▸ **Verilen metin**

#####

Gelinen aşamada, ya Kürt sorununu Demokratik Özerk Kürdistan temelinde çözeceklerdi yâda bilinen tasfiye  siyasetlerini yürütmeye devam edeceklerdi. İkincisini devreye koymuşlardır. Bu artık çok açıktır. Kimsenin, “uzantılarıyla  müzakere terörle ile sonuna kadar mücadele” söyleminden kendine göre bazı basit sonuçlar çıkarmamalı, boş hayallere kapılmamalıdır.  Zaten, “artık Kürt sorunu yoktur, Kürt vatandaşların sorunu vardır” demek suretiyle Kürtleri nasıl kandıracağını, ancak Kürt ulusal sorununu çözmek için hiçbir adım atmayacaklarını açıkça ortaya koymuştur.

Nitekim AKP’nin şuan devreye soktuğu siyaset budur. Roboski katliamı, katliamdan sonra AKP’nin izlediği politika ve son bir hafta içinde bu konuda yapılan açıklamalar başta Roboski katili Erdoğan ve bakanlarının bu politikayı herkesin görebileceği şekilde devreye soktuğunu göstermektedir. Aslında stratejileri buydu. Fakat on yıldan bu yana sanki bir çözümü varmış ve çözecekmiş gibi bir algı yaratmak için özel bir çaba harcadılar. Bu konuda bazı kesimleri de etkilediler. Ancak  AKP’nin bu sinsi politikası Önder Apo’nun İmralı direnişi, Kürdistan Özgürlük Hareketi direnişi, halkımızın serhıldanları ve en son Kayseri’de Eriş ve Andok yoldaşların tam bir fedai ruhla gerçekleştirdikleri eylemle son bulmuştur. Çünkü böyle kirli, örtülü soykırım siyaseti ancak böyle bir ruhla karşılanabilinirdi.

Kürtler ve Kürdistanlılar Türk sömürgecilerinin artık Kürdistan’ta hiçbir haklarının, hukuklarının olmadığını ve bir an önce defolup gitmelerini söylemektedirler.  Dolayısıyla Türk sömürgeci sisteminin tasfiyesi temelinde bu halk direnme ve mücadele etme kararlılığına ulaşmıştır. Amed halkı daha öncede birçok kez bedel verme pahasına sömürgeci devletin başbakanının Amed’e gelememesi için uyarmış ve her geldiğinde de güçlü bir biçimde protesto etmiştir. Amed halkı bir kez daha böyle bir durumla karşı karşıyadır. Hem Önder Apo üzerinde işkenceye dönüşen bir tecritin uygulandığı, binlerce  siyasi temsilcisinin zindanlara konulduğu bir dönemde Amede gelmektedir. Bu sınava  çok daha güçlü vereceğinden kimsenin kuşkusu yoktur. Geçen yıl  Çolemerg halkı katil Erdoğanı, nasıl kendi sömürgeci polis ordusuyla, askerleriyle baş başa bıraktıysa Amed halkı da aynı şeyi yapmalıdır.

#####

▸ **Kayıtlı veriler**
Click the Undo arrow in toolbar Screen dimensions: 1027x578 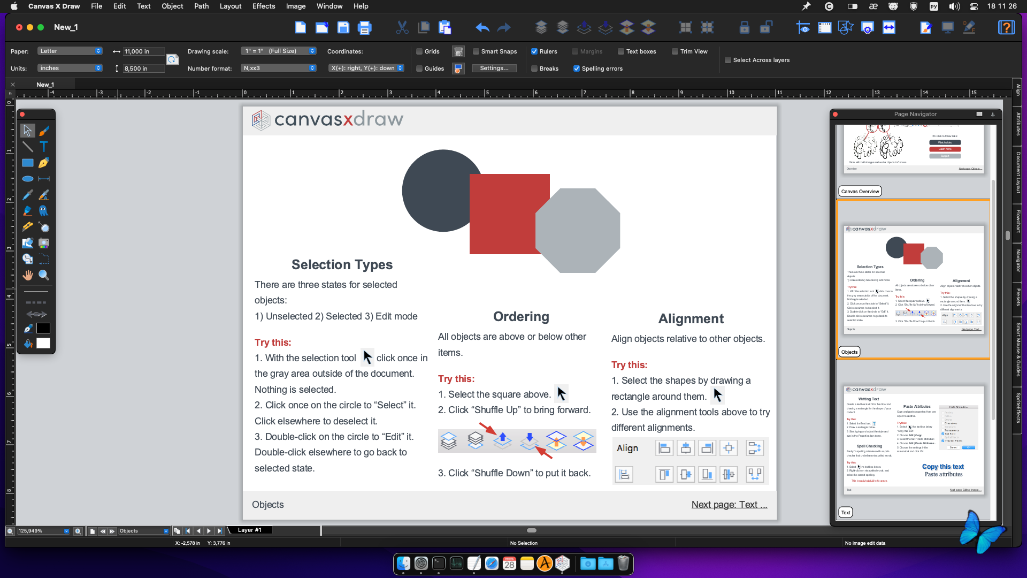tap(482, 28)
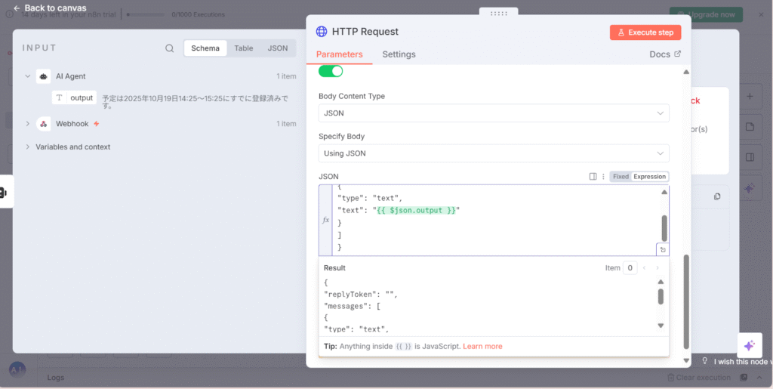Image resolution: width=773 pixels, height=389 pixels.
Task: Collapse the AI Agent tree item
Action: point(28,76)
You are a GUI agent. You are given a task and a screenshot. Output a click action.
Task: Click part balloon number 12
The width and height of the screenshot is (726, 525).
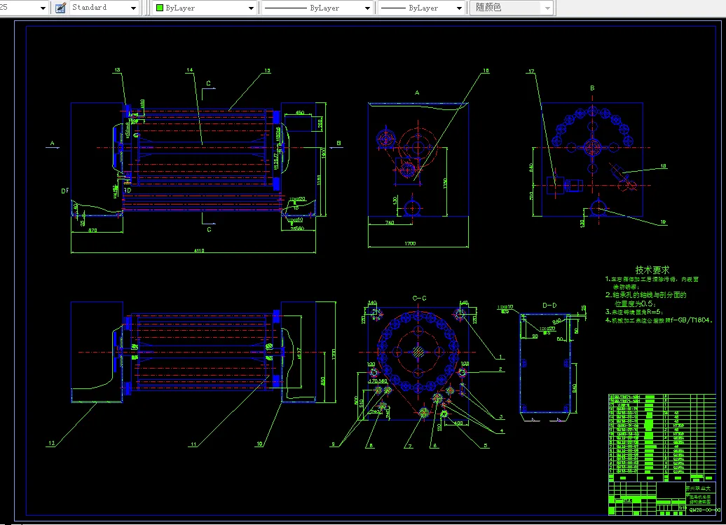(51, 443)
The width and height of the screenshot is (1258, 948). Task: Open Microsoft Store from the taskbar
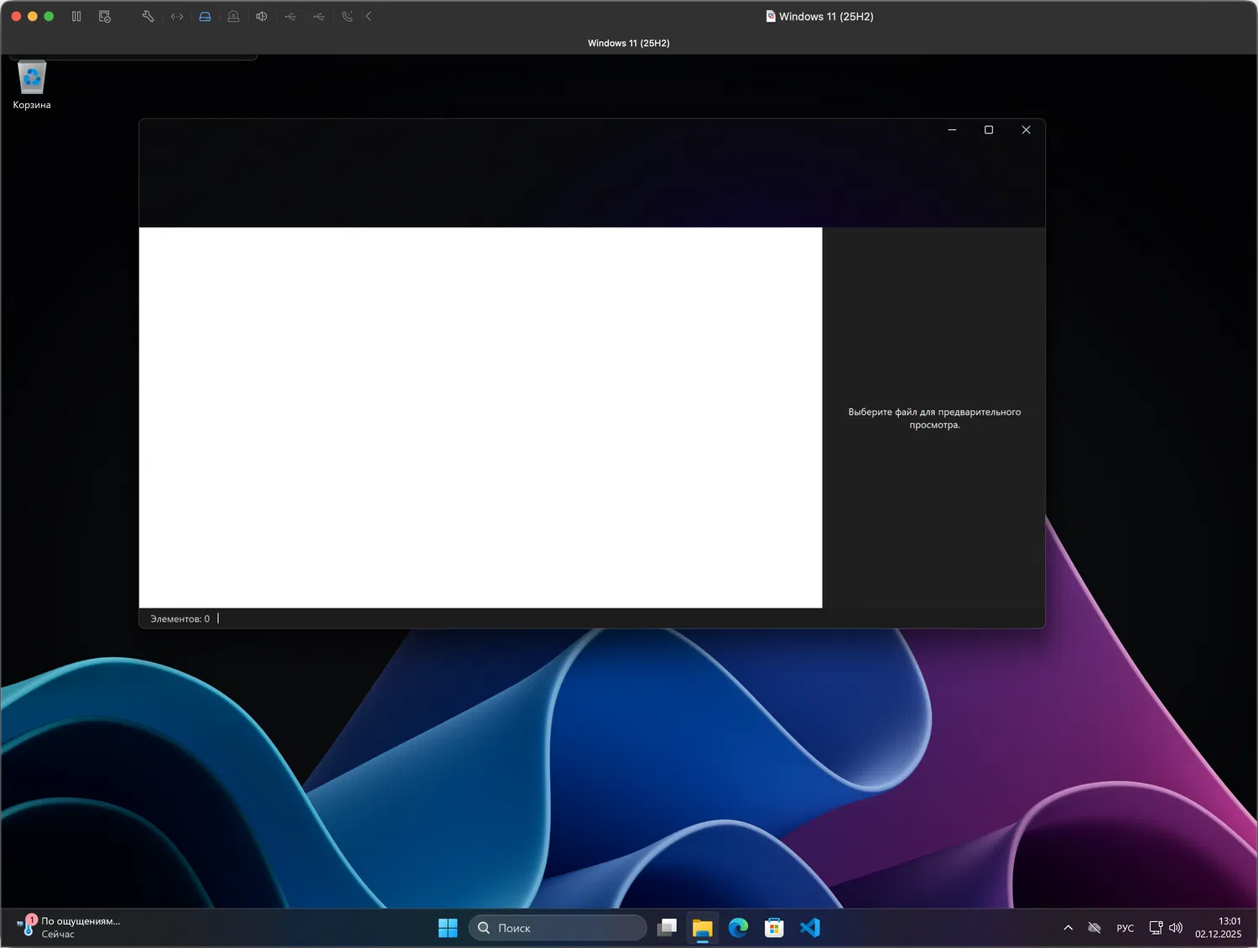click(774, 928)
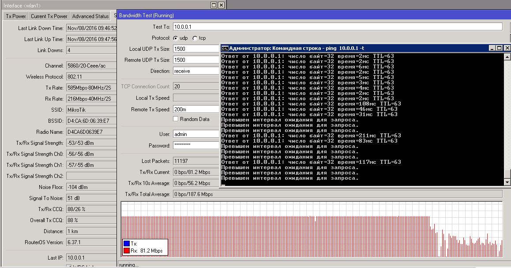The image size is (511, 268).
Task: Select the tcp protocol radio button
Action: coord(195,38)
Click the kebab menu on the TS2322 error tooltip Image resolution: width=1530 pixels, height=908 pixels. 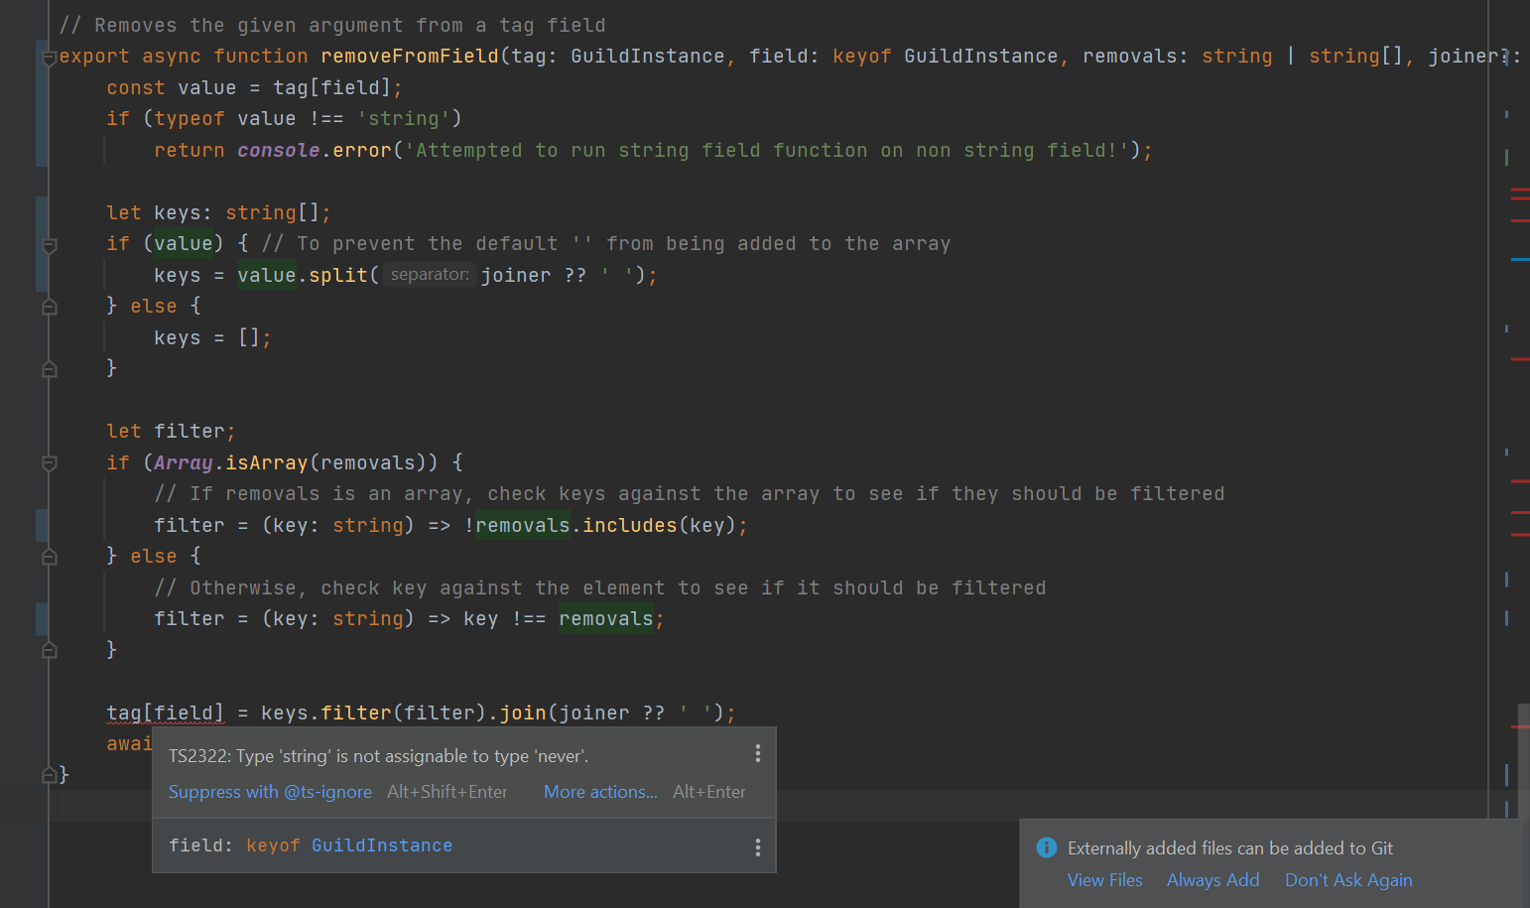pos(758,753)
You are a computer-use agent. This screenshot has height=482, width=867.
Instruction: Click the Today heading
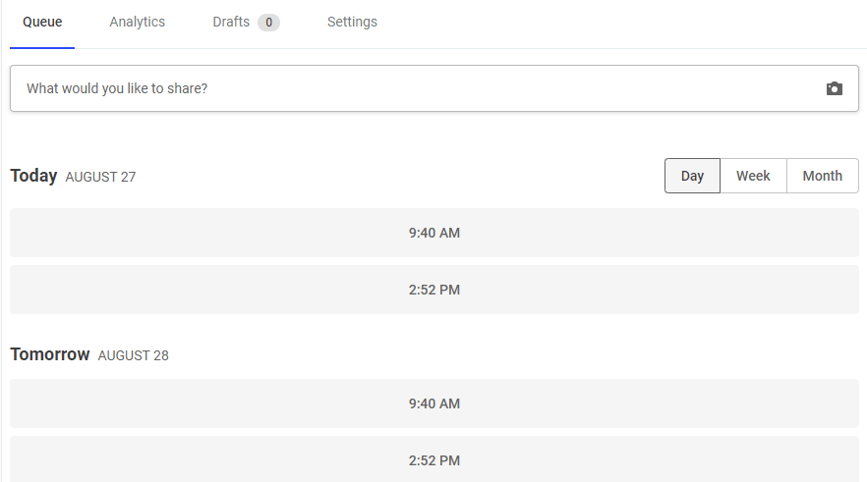pos(33,176)
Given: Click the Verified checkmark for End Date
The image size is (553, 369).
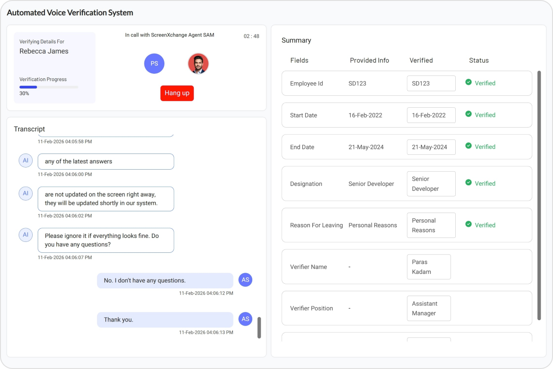Looking at the screenshot, I should (468, 146).
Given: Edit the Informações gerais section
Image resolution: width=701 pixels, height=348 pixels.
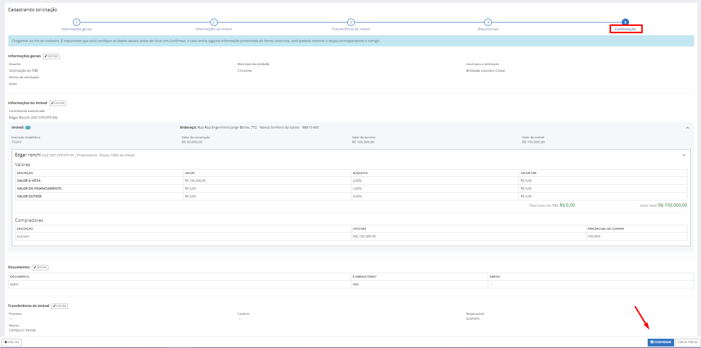Looking at the screenshot, I should tap(51, 56).
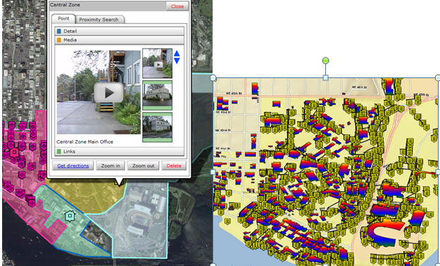440x266 pixels.
Task: Switch to the Proximity Search tab
Action: 99,20
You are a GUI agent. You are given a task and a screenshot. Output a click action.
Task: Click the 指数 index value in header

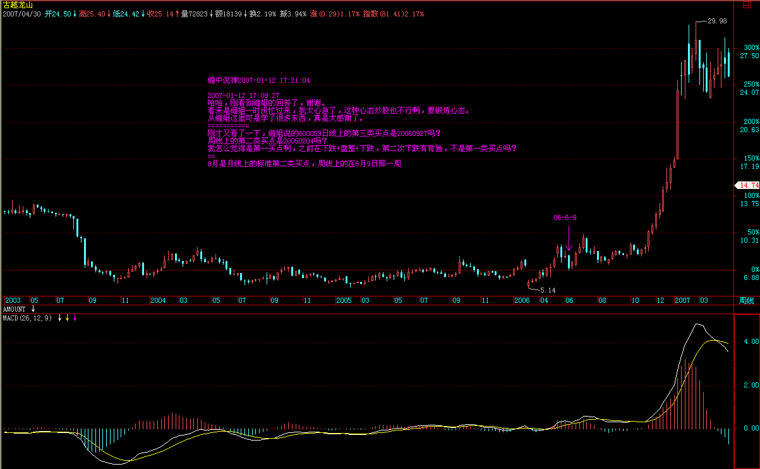click(394, 13)
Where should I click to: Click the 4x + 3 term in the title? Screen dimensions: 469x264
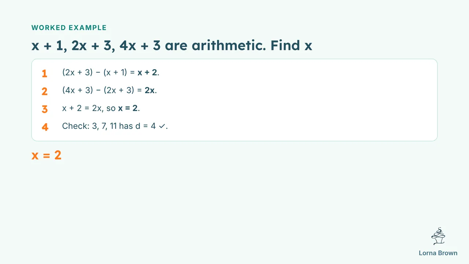tap(140, 45)
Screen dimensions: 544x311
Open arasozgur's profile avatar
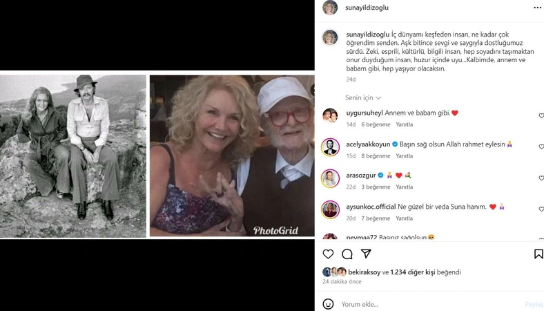[330, 178]
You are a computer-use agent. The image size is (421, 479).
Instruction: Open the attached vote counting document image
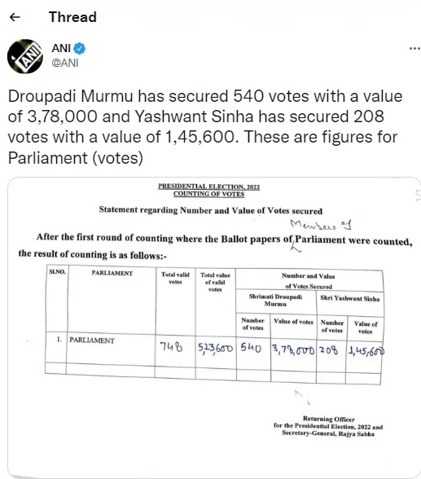click(214, 327)
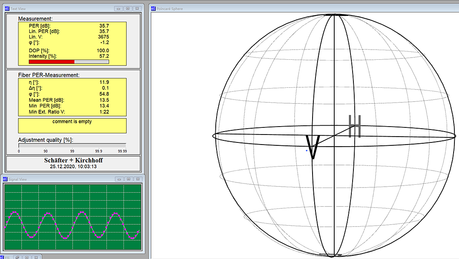Click the Adjustment quality progress bar
Screen dimensions: 459x259
coord(72,145)
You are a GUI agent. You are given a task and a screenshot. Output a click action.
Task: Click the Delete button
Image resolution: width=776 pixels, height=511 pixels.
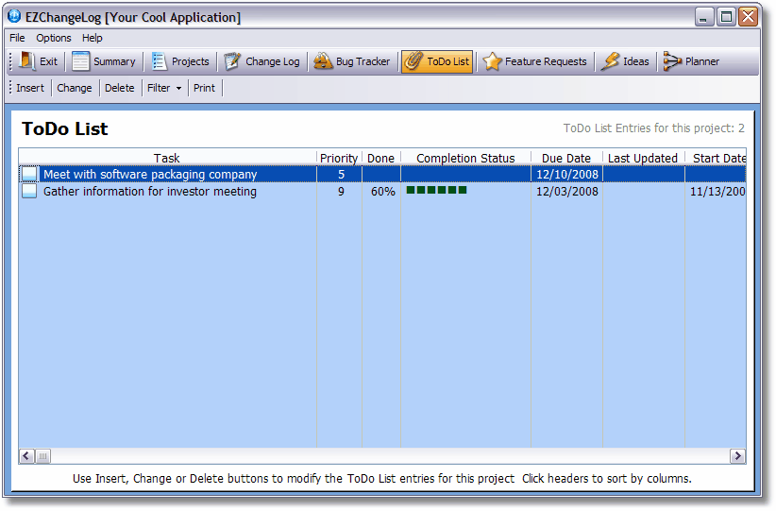(x=119, y=88)
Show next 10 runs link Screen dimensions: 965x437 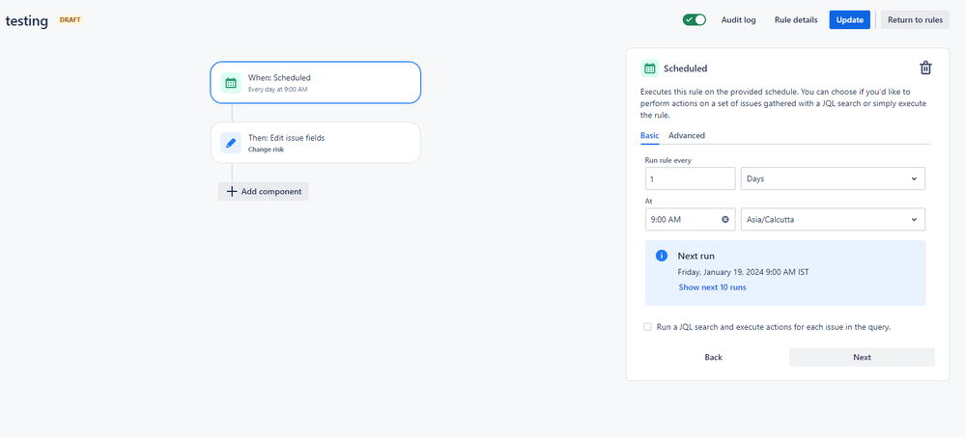click(x=712, y=287)
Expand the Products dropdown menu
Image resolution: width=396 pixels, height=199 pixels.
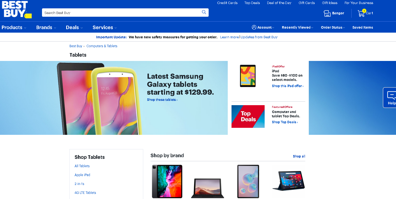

#####

Verilen metindeki "Kürtler ve Kürdistanlılar" ifadesinden başlayıp "aynı şeyi yapmalıdır." ifadesi de dahil olmak üzere uzanan bölümü birebir yeniden verin.

▸ **Alıştırma yanıtı**
Kürtler ve Kürdistanlılar Türk sömürgecilerinin artık Kürdistan’ta hiçbir haklarının, hukuklarının olmadığını ve bir an önce defolup gitmelerini söylemektedirler.  Dolayısıyla Türk sömürgeci sisteminin tasfiyesi temelinde bu halk direnme ve mücadele etme kararlılığına ulaşmıştır. Amed halkı daha öncede birçok kez bedel verme pahasına sömürgeci devletin başbakanının Amed’e gelememesi için uyarmış ve her geldiğinde de güçlü bir biçimde protesto etmiştir. Amed halkı bir kez daha böyle bir durumla karşı karşıyadır. Hem Önder Apo üzerinde işkenceye dönüşen bir tecritin uygulandığı, binlerce  siyasi temsilcisinin zindanlara konulduğu bir dönemde Amede gelmektedir. Bu sınava  çok daha güçlü vereceğinden kimsenin kuşkusu yoktur. Geçen yıl  Çolemerg halkı katil Erdoğanı, nasıl kendi sömürgeci polis ordusuyla, askerleriyle baş başa bıraktıysa Amed halkı da aynı şeyi yapmalıdır.